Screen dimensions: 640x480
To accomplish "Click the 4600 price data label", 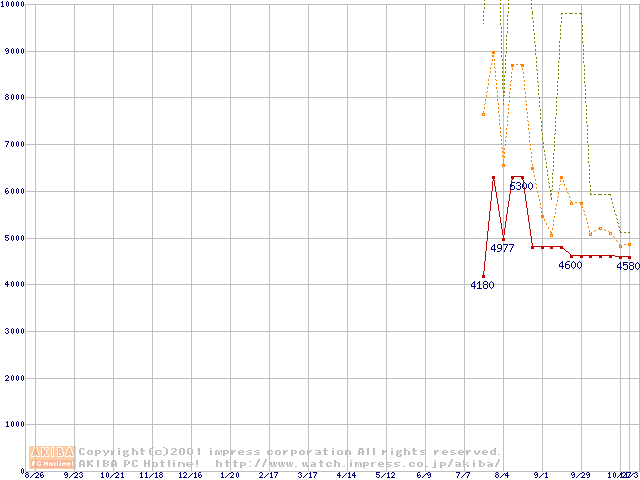I will 570,265.
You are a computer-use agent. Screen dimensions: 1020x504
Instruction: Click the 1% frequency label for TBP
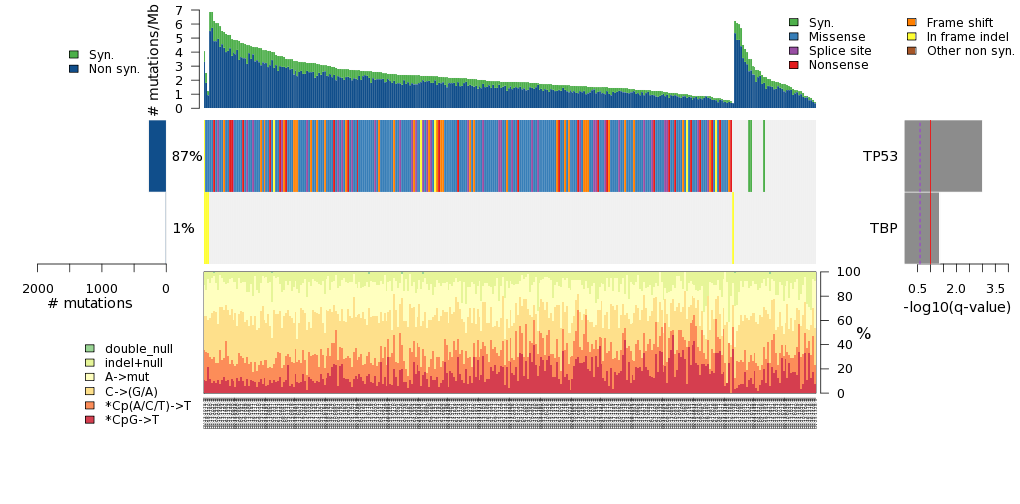(183, 228)
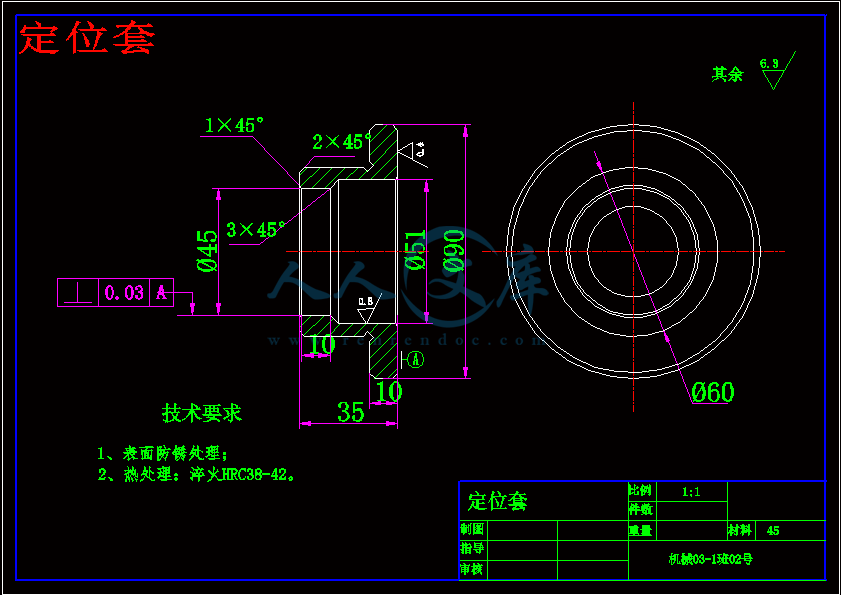Image resolution: width=841 pixels, height=595 pixels.
Task: Select the 35 overall length dimension
Action: tap(350, 412)
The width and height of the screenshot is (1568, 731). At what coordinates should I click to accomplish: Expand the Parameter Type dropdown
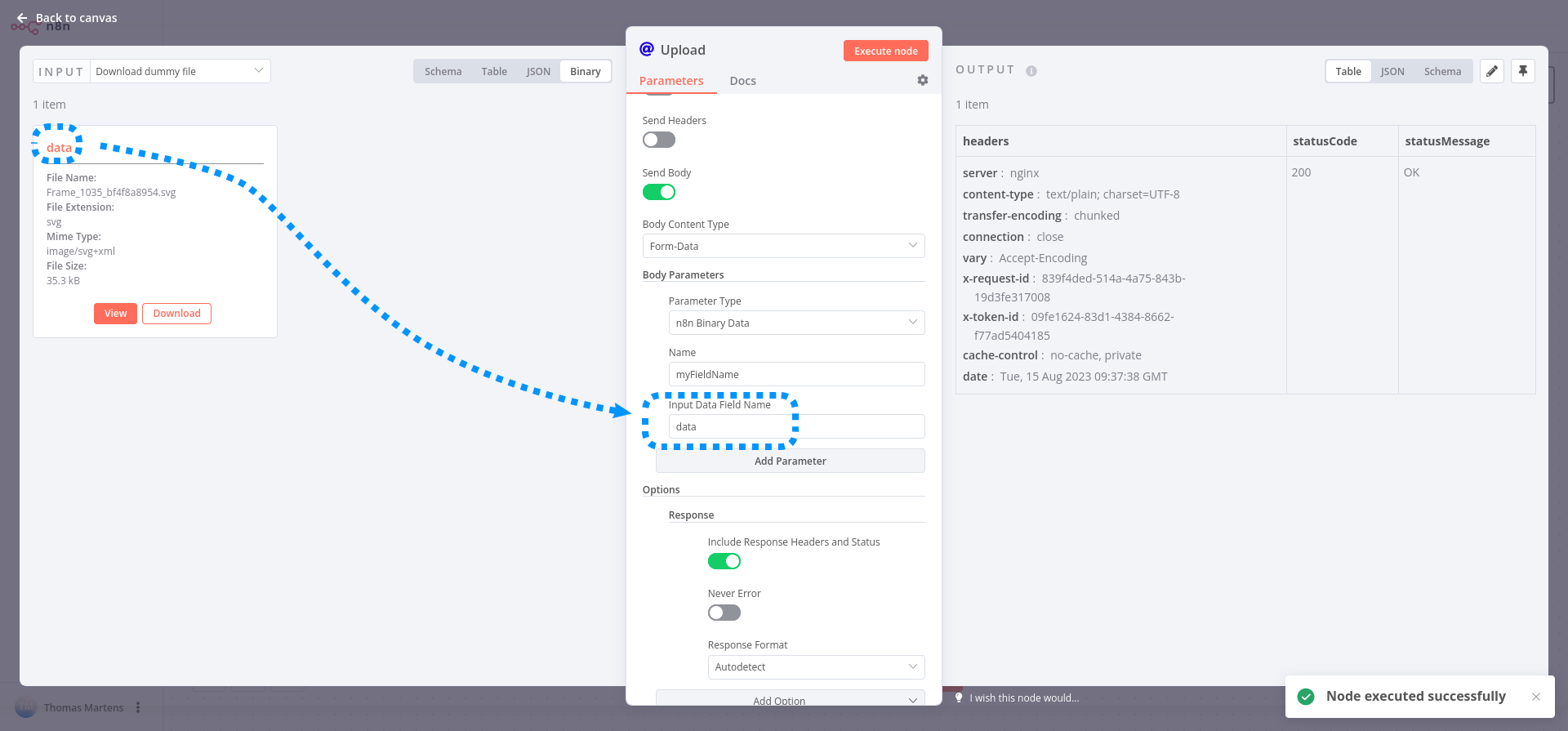coord(796,323)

——————————

→ **To do**
Look through the material and find each line that includes "dimensions", then copy it.

→ **The answer**
Screen dimensions: 640x480
You are a computer-use agent. Screen dimensions: 1020x504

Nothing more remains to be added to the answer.